Stored items
───

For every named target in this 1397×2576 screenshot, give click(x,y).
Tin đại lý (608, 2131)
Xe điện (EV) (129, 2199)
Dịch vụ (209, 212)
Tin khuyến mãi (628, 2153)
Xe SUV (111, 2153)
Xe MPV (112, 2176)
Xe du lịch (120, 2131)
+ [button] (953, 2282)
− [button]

───

> **Exercise**: Every line of the data must appear again in the answer, exactly as written.

> **Result of the exercise**:
For every named target in this 1397×2576 screenshot, give click(x,y).
Tin đại lý (608, 2131)
Xe điện (EV) (129, 2199)
Dịch vụ (209, 212)
Tin khuyến mãi (628, 2153)
Xe SUV (111, 2153)
Xe MPV (112, 2176)
Xe du lịch (120, 2131)
+ [button] (953, 2282)
− [button]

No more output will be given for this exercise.